Como não virar alvo fácil

Como não virar alvo fácil

Sempre pensei que golpes aconteciam apenas com pessoas distraídas.

Depois comecei a ouvir histórias diferentes.

Uma vizinha perdeu dinheiro depois de atender uma ligação convincente.

Um amigo quase compartilhou dados bancários acreditando estar falando com um familiar.

Outra pessoa assinou um contrato sem perceber todas as suas consequências.

Percebi, então, que o problema não era falta de inteligência.

Era a forma como muitos golpes são planejados.

Quem aplica fraudes costuma conhecer muito bem o comportamento humano.

Explora a pressa.

O medo.

A confiança.

A vontade de ajudar.

Ou a dificuldade de dizer “não”.

Por isso, qualquer pessoa pode ser enganada.

Inclusive quem sempre foi cuidadoso.

Depois dos 60, algumas situações merecem atenção especial.

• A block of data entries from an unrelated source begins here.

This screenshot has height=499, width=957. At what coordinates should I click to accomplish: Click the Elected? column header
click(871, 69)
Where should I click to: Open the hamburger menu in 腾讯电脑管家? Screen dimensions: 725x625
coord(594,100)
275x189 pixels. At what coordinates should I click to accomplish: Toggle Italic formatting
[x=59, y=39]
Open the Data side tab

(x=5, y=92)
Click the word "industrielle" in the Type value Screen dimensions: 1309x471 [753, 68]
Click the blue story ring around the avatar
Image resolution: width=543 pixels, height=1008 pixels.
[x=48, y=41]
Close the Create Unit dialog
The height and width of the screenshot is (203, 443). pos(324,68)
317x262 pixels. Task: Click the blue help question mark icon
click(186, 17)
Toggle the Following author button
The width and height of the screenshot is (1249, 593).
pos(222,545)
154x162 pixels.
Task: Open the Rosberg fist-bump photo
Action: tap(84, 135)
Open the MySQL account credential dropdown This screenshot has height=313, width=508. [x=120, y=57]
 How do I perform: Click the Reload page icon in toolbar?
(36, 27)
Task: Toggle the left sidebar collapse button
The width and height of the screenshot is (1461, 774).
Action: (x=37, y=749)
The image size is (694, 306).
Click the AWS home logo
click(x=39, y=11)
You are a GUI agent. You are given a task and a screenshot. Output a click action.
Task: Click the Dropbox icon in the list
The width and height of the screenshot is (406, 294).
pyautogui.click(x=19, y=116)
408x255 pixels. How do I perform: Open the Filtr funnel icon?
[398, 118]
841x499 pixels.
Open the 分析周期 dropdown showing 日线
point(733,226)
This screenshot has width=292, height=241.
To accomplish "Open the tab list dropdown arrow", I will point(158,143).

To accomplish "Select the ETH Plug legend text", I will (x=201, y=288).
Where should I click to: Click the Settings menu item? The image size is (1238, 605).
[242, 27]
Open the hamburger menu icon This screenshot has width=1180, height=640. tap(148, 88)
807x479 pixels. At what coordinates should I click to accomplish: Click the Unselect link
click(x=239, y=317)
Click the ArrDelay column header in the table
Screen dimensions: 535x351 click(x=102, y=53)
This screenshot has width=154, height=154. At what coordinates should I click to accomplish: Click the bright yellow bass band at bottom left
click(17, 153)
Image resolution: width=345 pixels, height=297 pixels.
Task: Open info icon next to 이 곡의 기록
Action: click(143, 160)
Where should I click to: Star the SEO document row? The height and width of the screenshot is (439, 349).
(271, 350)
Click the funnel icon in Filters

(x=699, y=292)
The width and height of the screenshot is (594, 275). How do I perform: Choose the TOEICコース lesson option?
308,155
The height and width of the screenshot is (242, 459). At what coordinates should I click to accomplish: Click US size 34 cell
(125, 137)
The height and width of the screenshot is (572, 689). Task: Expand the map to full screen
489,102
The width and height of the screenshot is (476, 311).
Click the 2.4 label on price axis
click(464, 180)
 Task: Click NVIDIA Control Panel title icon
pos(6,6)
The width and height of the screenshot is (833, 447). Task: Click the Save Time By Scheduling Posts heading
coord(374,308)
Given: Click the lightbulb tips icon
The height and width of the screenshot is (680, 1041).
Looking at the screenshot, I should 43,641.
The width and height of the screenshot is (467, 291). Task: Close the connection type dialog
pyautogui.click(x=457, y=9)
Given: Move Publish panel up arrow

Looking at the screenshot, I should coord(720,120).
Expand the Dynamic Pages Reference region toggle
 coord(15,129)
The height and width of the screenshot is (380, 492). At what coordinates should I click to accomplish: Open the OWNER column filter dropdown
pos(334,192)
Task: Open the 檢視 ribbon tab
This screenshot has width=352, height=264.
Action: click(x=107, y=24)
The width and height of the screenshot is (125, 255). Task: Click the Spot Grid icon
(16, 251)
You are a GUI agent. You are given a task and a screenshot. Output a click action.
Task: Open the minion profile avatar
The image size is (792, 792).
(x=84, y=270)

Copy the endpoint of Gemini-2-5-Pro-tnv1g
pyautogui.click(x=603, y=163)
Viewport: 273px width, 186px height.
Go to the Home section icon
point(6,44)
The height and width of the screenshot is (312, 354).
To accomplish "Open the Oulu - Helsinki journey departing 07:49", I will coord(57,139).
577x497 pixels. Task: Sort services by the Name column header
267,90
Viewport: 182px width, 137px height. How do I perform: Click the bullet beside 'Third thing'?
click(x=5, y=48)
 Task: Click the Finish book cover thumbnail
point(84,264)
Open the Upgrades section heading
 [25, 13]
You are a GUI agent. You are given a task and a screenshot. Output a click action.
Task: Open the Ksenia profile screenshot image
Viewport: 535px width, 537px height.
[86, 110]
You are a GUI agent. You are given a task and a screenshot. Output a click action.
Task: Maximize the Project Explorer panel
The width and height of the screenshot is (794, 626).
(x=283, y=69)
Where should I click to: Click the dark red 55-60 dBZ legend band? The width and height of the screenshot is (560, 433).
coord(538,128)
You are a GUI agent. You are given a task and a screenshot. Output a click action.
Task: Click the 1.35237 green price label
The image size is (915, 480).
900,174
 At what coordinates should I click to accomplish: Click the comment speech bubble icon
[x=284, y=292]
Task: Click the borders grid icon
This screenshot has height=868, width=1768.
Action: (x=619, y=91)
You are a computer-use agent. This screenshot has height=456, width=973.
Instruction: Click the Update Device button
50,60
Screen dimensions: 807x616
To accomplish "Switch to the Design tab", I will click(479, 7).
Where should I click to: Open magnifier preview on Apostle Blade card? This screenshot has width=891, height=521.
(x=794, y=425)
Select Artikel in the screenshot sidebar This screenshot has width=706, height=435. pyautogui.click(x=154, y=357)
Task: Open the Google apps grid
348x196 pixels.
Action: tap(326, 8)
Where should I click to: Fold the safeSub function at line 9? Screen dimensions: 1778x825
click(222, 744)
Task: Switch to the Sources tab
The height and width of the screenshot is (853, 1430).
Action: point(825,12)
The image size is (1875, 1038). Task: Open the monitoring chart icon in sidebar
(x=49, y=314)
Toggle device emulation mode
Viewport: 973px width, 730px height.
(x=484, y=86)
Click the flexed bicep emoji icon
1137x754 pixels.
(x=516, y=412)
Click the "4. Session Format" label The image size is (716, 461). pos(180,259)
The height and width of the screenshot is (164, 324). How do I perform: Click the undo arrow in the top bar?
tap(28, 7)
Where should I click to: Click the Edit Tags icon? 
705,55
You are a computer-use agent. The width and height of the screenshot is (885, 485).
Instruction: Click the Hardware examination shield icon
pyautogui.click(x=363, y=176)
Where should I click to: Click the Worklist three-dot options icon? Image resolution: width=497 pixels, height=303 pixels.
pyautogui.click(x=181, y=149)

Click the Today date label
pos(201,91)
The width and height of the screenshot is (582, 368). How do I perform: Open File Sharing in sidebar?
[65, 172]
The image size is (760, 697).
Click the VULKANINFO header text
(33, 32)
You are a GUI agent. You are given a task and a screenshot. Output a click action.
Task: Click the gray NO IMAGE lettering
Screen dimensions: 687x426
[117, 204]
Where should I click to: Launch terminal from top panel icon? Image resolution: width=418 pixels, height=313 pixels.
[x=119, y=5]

Não porque a idade torne alguém incapaz.

Mas porque criminosos frequentemente acreditam que pessoas mais velhas possuem patrimônio, aposentadoria ou maior disposição para confiar.

Esse preconceito transforma muitos idosos em alvos preferenciais.

A melhor resposta não é viver desconfiando de tudo.

É desenvolver hábitos de proteção.

Desconfiar de ofertas boas demais para serem verdade.

Evitar fornecer dados pessoais ou bancários durante ligações inesperadas.

Confirmar informações antes de realizar transferências.

Conversar com alguém de confiança quando surgir uma proposta que envolva dinheiro, documentos ou decisões importantes.

Também vale lembrar que pressão costuma ser um sinal de alerta.

Quem insiste para que eu decida imediatamente, dizendo que a oportunidade vai desaparecer em poucos minutos, geralmente não está interessado no meu bem-estar.

Ter tempo para pensar é um direito.

Outro cuidado importante envolve o ambiente digital.

Mensagens falsas, perfis clonados e links enviados por aplicativos de conversa tornaram os golpes mais sofisticados.

Aprender a usar a tecnologia com segurança faz parte do cuidado com a própria autonomia.

Pedir ajuda quando surgir uma dúvida também é uma atitude inteligente.

Não existe vergonha em confirmar uma informação antes de agir.

Muito pelo contrário.

Isso demonstra responsabilidade.

Proteger-se não significa viver com medo.

Significa preservar aquilo que foi construído ao longo da vida.

Autonomia, patrimônio e tranquilidade merecem ser cuidados com a mesma atenção que dedicamos à saúde e aos relacionamentos.

Porque segurança também faz parte da qualidade de vida.

A melhor proteção não nasce da desconfiança permanente, mas da informação e da prudência. Pequenos cuidados reduzem riscos e fortalecem a autonomia. Continuar tomando as próprias decisões é importante. Fazer isso com mais segurança é ainda melhor.